A musical biopic about a monumental pop star is a whole lot of spectacle that spends too much time with the familiar beats and too little time allowing us to feel the impact of his journey and his discography. Every character feels one-note or like a simple vessel to move plot points forward, even Michael himself. Jaafar Jackson commits himself to Michael’s amazing stage presence and dance moves, but the movie doesn’t allow us to feel much for Michael as a person outside of his circumstances and talent. Colman Domingo is excellent as Michael’s emotionally cold, controlling, and abusive father Joseph, but the film spends way too many repetitive scenes trying to show us that Michael desparately needs to break free from Joseph and pave his own way forward.

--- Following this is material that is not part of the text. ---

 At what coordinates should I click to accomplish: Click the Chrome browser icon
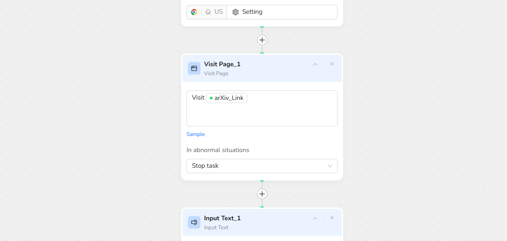(x=194, y=12)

Any other theme this movie attempts to go for feels painfully underdeveloped, whether his rise to fame, health issues, activism, or the trails he blazed for black representation in mainstream arts. The things that are special to this musician are touched on briefly, while the movie instead insists on hitting all the familiar beats we’ve seen in countless music biopics. The real star here is the sound design, which dials everything up to an 11 during the concert and performance scenes and make us feel immersed in them. That unfortunately only encompasses about eight minutes of Michael‘s 127-minute runtime, which feels incomplete and like the team in the editing room had an hour they should’ve cut and far more story that could’ve already been told.

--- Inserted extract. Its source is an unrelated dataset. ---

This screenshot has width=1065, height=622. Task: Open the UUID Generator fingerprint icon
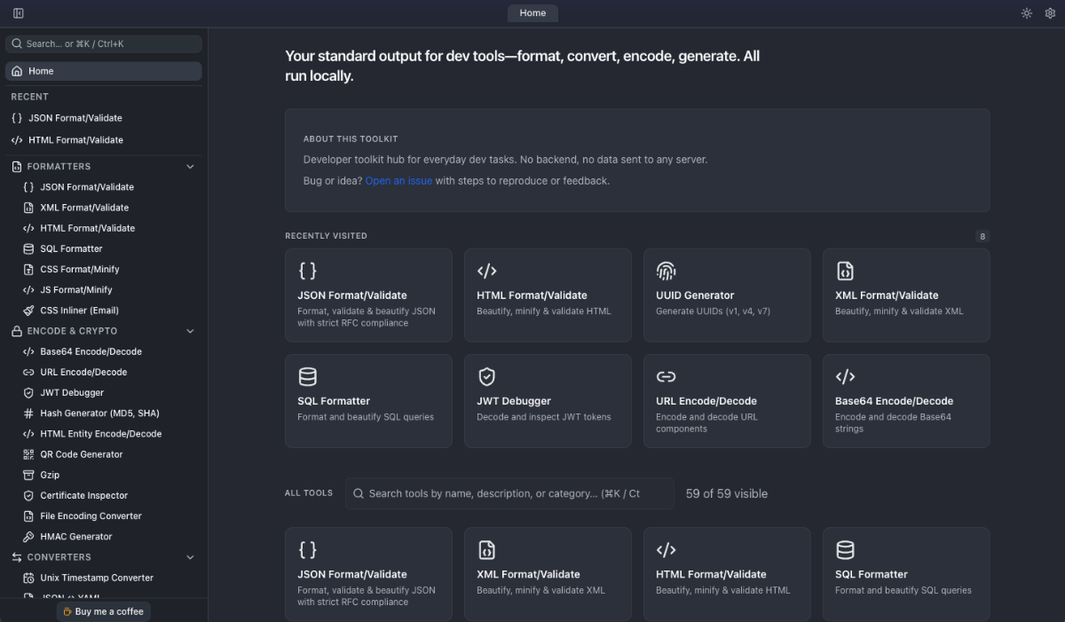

Though Michael Jackson’s songs moved the Earth and changed the course of the world, the movie doesn’t reach deep enough into the magic of his music and the work that was put around it. The film seems interested in making the case that he is indeed the greatest popstar of all time but clueless as to how to convince us, even those of us who already believe it, instead presenting us with a few of those extraordinary moments from the King of Pop’s life, while the drama offers frustrating lack of nuance that becomes more and more tedious. This missed opportunity of a film that tries a whole lot of everything with not much of it sticking at all. We should’ve been soaring with the hits and left better understanding the human being behind the legend, instead we feel like we’re interacting with caricatures, and then one of the greatest songs of all time starts playing every now and then.